I have to believe that no matter what size I am or what caused me to be that way, I will find that man; the man that looks into my gorgeous face and sees my gorgeous personality, and wraps his arms around my fat body.
(This was published on xoJane.com back in February 2014, but was actually written a couple years prior to that…now…an amendment…)

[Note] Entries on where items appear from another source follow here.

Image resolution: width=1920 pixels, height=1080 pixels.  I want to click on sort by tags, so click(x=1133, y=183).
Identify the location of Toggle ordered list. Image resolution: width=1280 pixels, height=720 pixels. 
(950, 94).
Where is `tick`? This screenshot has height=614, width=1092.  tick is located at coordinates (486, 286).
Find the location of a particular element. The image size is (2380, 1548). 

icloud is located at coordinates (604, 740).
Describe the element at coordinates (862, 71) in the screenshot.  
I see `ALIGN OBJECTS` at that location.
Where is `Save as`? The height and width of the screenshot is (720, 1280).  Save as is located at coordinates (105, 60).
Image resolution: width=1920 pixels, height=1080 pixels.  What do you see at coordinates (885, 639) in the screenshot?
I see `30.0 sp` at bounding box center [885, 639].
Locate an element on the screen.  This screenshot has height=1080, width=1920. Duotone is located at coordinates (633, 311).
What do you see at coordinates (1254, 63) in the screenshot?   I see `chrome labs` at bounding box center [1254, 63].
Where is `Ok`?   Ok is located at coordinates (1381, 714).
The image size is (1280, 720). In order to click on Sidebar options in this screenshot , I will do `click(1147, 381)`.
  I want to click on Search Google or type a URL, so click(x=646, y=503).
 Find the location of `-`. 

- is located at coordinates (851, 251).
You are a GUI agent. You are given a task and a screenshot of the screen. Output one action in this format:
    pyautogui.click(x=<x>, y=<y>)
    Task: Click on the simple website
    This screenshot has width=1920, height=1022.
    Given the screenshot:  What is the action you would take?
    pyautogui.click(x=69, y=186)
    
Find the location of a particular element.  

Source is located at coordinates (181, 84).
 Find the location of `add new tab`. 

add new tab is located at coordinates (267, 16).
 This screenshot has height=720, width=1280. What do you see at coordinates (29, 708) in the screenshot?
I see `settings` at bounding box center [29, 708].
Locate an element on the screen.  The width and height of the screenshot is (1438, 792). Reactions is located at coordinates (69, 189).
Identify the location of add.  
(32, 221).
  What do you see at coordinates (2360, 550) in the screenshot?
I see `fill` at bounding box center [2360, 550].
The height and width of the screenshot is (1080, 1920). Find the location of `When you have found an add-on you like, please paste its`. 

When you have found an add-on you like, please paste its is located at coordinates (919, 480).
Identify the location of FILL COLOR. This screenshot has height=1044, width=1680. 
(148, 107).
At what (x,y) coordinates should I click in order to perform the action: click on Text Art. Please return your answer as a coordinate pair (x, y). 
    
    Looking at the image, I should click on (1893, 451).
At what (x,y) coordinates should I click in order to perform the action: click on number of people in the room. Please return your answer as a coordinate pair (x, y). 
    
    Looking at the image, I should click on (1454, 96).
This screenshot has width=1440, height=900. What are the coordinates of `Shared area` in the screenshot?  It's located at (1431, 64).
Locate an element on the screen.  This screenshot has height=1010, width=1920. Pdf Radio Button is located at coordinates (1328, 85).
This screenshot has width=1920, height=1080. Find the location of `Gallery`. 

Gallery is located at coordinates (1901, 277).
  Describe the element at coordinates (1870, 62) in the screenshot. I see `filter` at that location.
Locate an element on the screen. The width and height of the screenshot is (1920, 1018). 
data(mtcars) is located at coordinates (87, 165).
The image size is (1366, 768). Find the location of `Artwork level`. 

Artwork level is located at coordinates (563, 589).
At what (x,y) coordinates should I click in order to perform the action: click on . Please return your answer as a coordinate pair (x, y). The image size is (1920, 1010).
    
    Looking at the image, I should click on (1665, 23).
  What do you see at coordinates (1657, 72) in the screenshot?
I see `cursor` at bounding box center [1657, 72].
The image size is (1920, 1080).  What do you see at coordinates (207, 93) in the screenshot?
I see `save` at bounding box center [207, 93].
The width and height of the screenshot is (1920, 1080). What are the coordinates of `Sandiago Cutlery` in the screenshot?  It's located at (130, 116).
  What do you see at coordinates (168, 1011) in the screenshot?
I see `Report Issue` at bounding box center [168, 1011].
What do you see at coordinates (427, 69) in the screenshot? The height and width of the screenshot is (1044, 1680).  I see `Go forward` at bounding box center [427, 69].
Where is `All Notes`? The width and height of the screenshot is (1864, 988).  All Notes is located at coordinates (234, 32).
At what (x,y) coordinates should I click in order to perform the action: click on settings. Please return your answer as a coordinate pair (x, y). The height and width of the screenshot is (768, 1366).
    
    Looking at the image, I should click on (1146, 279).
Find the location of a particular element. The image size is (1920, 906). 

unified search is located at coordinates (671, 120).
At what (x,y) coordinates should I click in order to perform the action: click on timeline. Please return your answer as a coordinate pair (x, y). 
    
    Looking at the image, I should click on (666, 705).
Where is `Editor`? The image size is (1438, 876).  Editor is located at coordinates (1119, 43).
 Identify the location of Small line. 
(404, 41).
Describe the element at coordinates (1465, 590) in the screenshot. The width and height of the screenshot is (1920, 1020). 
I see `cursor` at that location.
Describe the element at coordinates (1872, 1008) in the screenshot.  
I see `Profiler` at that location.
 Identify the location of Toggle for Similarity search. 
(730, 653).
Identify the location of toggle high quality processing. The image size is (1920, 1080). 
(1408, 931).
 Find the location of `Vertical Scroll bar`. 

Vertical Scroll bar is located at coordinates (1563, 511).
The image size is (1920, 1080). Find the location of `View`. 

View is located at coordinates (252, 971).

After having dealt with these health issues for well over a decade now, I am pretty much meh about it all. Now, that’s not to say that I don’t care or that I’m shirking my health because I just don’t care…I’ve just come to terms with my situation. Do I want to lose weight for health and mobility reasons? Sure. That’d be cool. Do I actively work out or visit a gym? HAHAHAHA. Snort. Do I think that my size is the reason why I am 31 and still (fabulously) single? Maybe it partially is, but not because men do not find me attractive. I have no shortage of men that fall in love instantaneously with me, because, I mean, I am super hot and super charming. Puhhhhh-lease. But I will say that I do limit my own self in my social life because I don’t go anywhere, and yes, part of it is because I second guess how I will fit into the space or if it will have seating because I don’t want to stand the whole time, blah blah blah. Now, part of it is just slight anxiety, but part is being a fat woman in public (small) spaces.
With that amendment put out there, just want to also point out again, I am still single (and still fabulously so), so hi men! How yoooooooou, doin’?